## TEXT SEGMENT
Transforming HMC sampler with autoguides

cweniger · July 14, 2019, 10:12pm

I realized that significant parameter degeneracies, or large differences in the variances of parameters, have a devastating effect on the performance of NUTS, even for small numbers of parameters. Rescaling parameters back to O(1) solves that problem. I’m trying to implement this now semi-automatically by using the results from a variational inference step with AutoDiagonalNormal (AutoLaplaceApproximation does not work since grid_sample does not allow to calculate the hessian). This seems to work fine. However, it seems to me that the entire approach could be generalized to more expressive guides (e.g., IAF) without too much hassle. Using the learned bijection would allow to bring the parameter space close to standard normal before feeding it into the HMC. I’m wondering if this is something that is implemented successfully in any of the probabilistic programming languages out there, or something interesting for pyro.

fehiepsi · July 14, 2019, 11:26pm

Hi @cweniger, that is an interesting approach and is also one of the main features for our next numpyro release (you can find some of related discussions in this paper from Google researchers or in this PR). We want to build an easy-to-use framework for that approach. Because you are also interested in this direction, would we discuss more on this thread or on github PRs about related technical details or feature requests?

Btw, we choose numpyro to explore this direction mainly because it is much faster, hence suitable for real applications. The same approach can be leveraged to Pyro (which already has a mature normalization flow module).

cweniger · July 15, 2019, 7:00am

Hi @fehiepsi, awesome to see that you guy are already implementing this approach, thanks! My models involve some heavy pytorch calculations, and the pyro part is not the bottleneck (individual evaluations might take up to a fraction of a second on GPU, with total runtimes of O(1 day)). Hence I’m not sure if moving to numpyro would help much in this case? EDITED: I should add that part of the model involves generative NNs, written/trained in pytorch, which might make the migration hard.

fehiepsi · July 15, 2019, 1:42pm

Hi @cweniger, I think that it is better to use Pyro in your case (though JAX/XLA can be faster than PyTorch in GPU, the framework is in alpha state so it might contain bugs which are hard to detect). We have refactored HMC in Pyro to support general potential_fn, so I believe that a transition from numpyro to pyro would be easy.

Currently, we create issues Handle dynamic support · Issue #241 · pyro-ppl/numpyro · GitHub and Handle intermediate values in composed transform · Issue #242 · pyro-ppl/numpyro · GitHub to track down technical issues to make inferences involving flows more effective (to avoid recomputing intermediate terms during flow transforms). Then we can start exploring the approach in this topic in some synthesis datasets to see its effectiveness in high dimensional cases. I’ll update here the main progress and examples which we make during the way. We’d be very happy to hear feedback (would be pretty valuable for us) from you.

fehiepsi · July 19, 2019, 3:47am

@cweniger I made a PR to illustrate the process of using a trained autoguide for HMC. I think that you can mimic it to do a similar thing in Pyro. We still need to do more experiments to understand more about this approach, so if you have any suggestion, please let us know. Thanks in advance!

## REQUIREMENT 1
Translate this sentence from the HMC autoguide thread into French: "Rescaling parameters back to O(1) solves that problem."
## REQUIREMENT 2
Return verbatim the passage of the HMC autoguide thread starting at "fehiepsi · July 14, 2019, 11:26pm" and ending at "or feature requests?".

## EXCERPTED DATA
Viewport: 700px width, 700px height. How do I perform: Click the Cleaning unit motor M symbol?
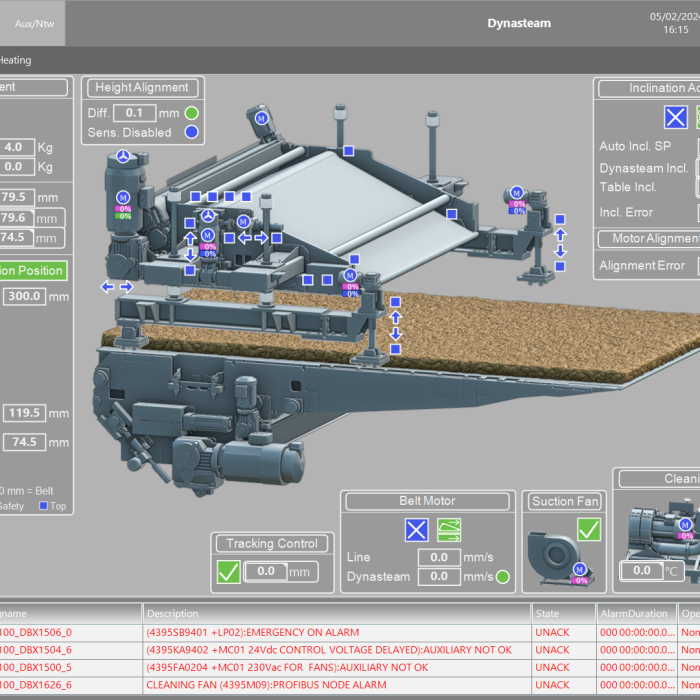[x=686, y=523]
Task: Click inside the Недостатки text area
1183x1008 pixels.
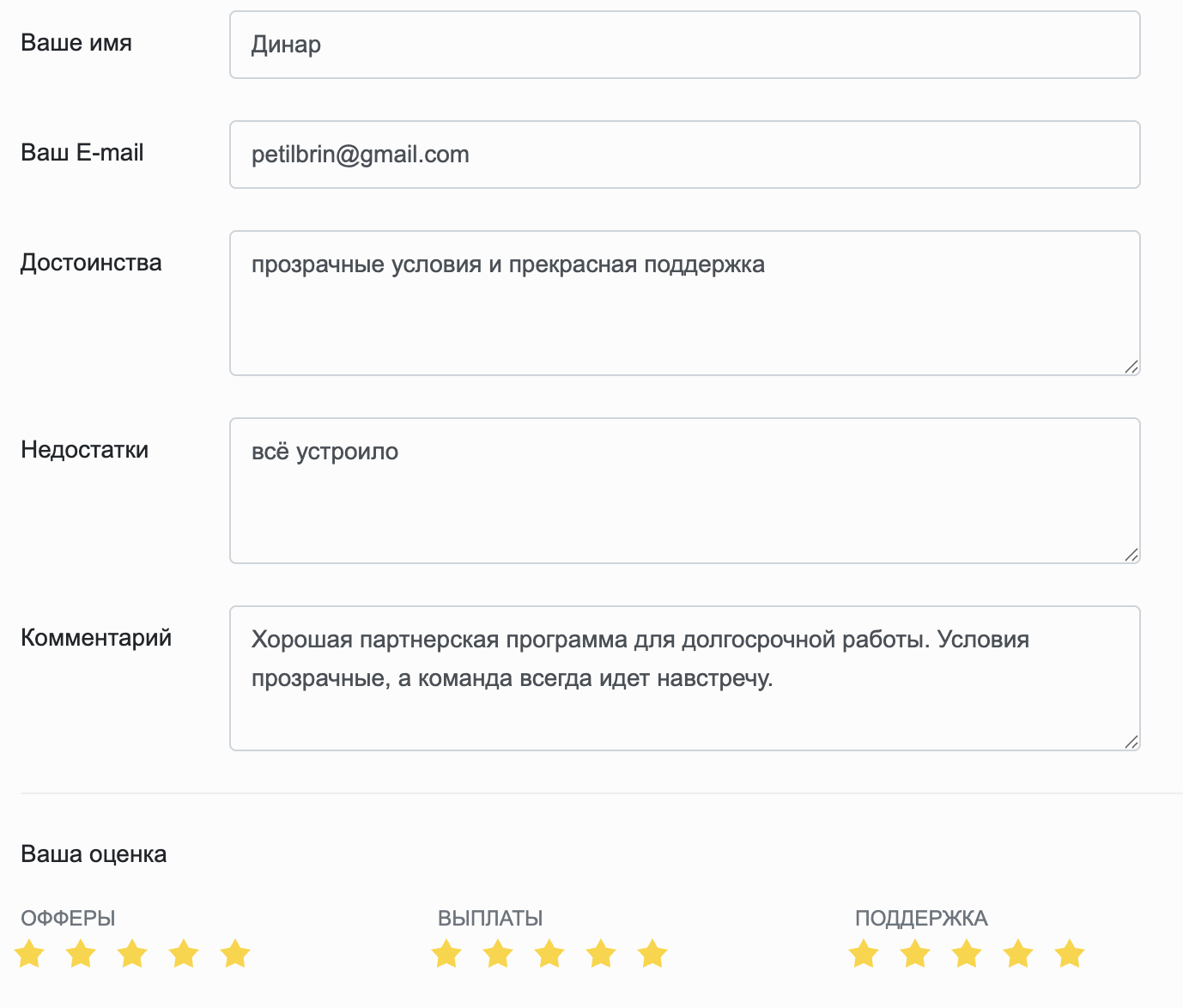Action: point(685,490)
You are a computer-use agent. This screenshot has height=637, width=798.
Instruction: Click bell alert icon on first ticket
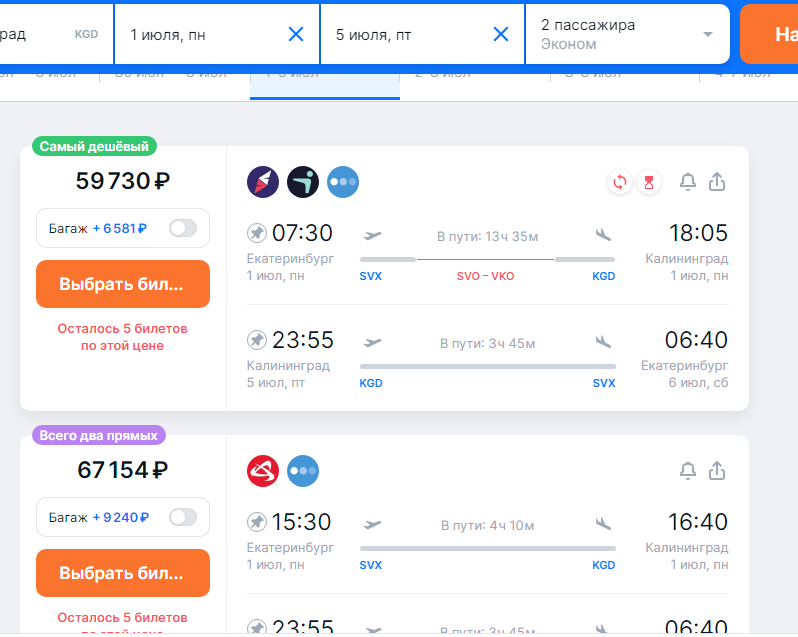(x=688, y=182)
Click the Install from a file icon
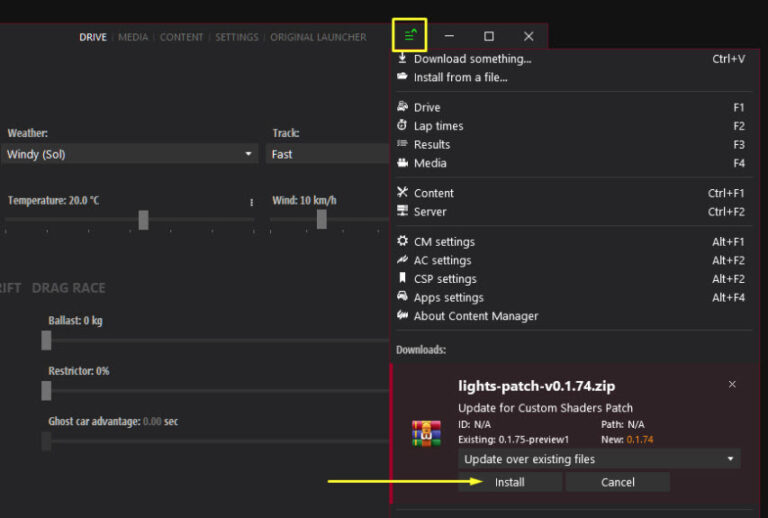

## EXERCISE RESULT 1
Remettre les paramètres à l'échelle O(1) résout ce problème.

## EXERCISE RESULT 2
fehiepsi · July 14, 2019, 11:26pm

Hi @cweniger, that is an interesting approach and is also one of the main features for our next numpyro release (you can find some of related discussions in this paper from Google researchers or in this PR). We want to build an easy-to-use framework for that approach. Because you are also interested in this direction, would we discuss more on this thread or on github PRs about related technical details or feature requests?